Seul un fait personnel de l’agent ou une autre circonstance particulière ayant spécifiquement conduit à la survenance ou à l’aggravation de la maladie, peut être de nature à détacher la maladie du service.

Ainsi, une dépression contractée par un fonctionnaire peut être reconnue comme imputable au service, même en l’absence de volonté de l’employeur de porter atteinte aux droits, à la dignité ou à la santé de l’agent (CE, 13 mars 2019, req. n°407795).

Par son arrêt du 13 mars 2019 (req. n°407795), le Conseil d’Etat est venu préciser les conditions de reconnaissance de l’imputabilité au service d’une maladie contractée par un agent public.

En l’espèce, Madame A, attachée territoriale, exerçait les fonctions de directrice d’un établissement public d’hébergement pour personnes âgées et dépendantes (EHPAD).

Suite à l’apparition d’un syndrome dépressif majeur, Madame A a sollicité de son employeur, la communauté d’agglomération du Choletais, la reconnaissance de l’imputabilité au service de sa maladie.

Par une décision du 31 juillet 2014, le Président de la communauté d’agglomération du Choletais a rejeté sa demande et a considéré que la dépression de la demanderesse ne pouvait pas être regardée comme étant imputable au service.

Par un jugement du 3 février 2016 (req. n° 1408248), le Tribunal administratif de Nantes a annulé la décision précitée.

Sur appel de la communauté d’agglomération du Choletais , la cour administrative d’appel de Nantes a annulé le jugement susvisé et a rejeté la demande de l’agent, par un arrêt du 9 décembre 2016 (req. n° 16NT01106, 16NT01107),

Le pourvoi de Madame A a été l’occasion, pour le Conseil d’Etat, de préciser les conditions de reconnaissances de l’imputabilité au service d’une maladie contractée par un fonctionnaire ou un agent public contractuel.

En l’occurrence, par son arrêt du 13 mars 2019 (req. n°407795), le Conseil d’Etat a donné une définition de la maladie professionnelle contractée par les agents publics comme suit :

« Une maladie contractée par un fonctionnaire, ou son aggravation, doit être regardée comme imputable au service si elle présente un lien direct avec l’exercice des fonctions ou avec des conditions de travail de nature à susciter le développement de la maladie en cause, sauf à ce qu’un fait personnel de l’agent ou toute autre circonstance particulière conduisent à détacher la survenance ou l’aggravation de la maladie du service » (CE, 13 mars 2019, req. n°407795).

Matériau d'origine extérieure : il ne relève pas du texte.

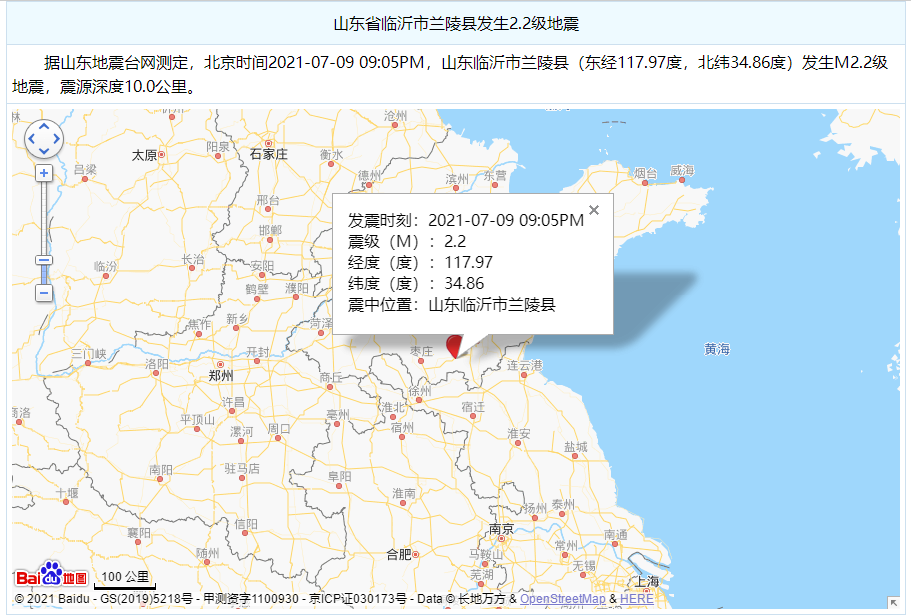Click the pan-left arrow on the map compass

point(31,139)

Surtout, le Conseil d’Etat a précisé que l’absence de volonté délibérée de l’employeur de porter atteinte aux droits, à la dignité ou à la santé de l’agent est sans incidence sur l’imputabilité éventuelle de la maladie au service.

En effet, le Conseil d’Etat a considéré que la Cour avait eu raison de vérifier s’il existait un lien entre les fonctions exercées par la requérante et son affection, et de rechercher s’il n’existait pas des circonstances particulières qui auraient pu permettre de regarder la maladie de l’agent comme détachable du service.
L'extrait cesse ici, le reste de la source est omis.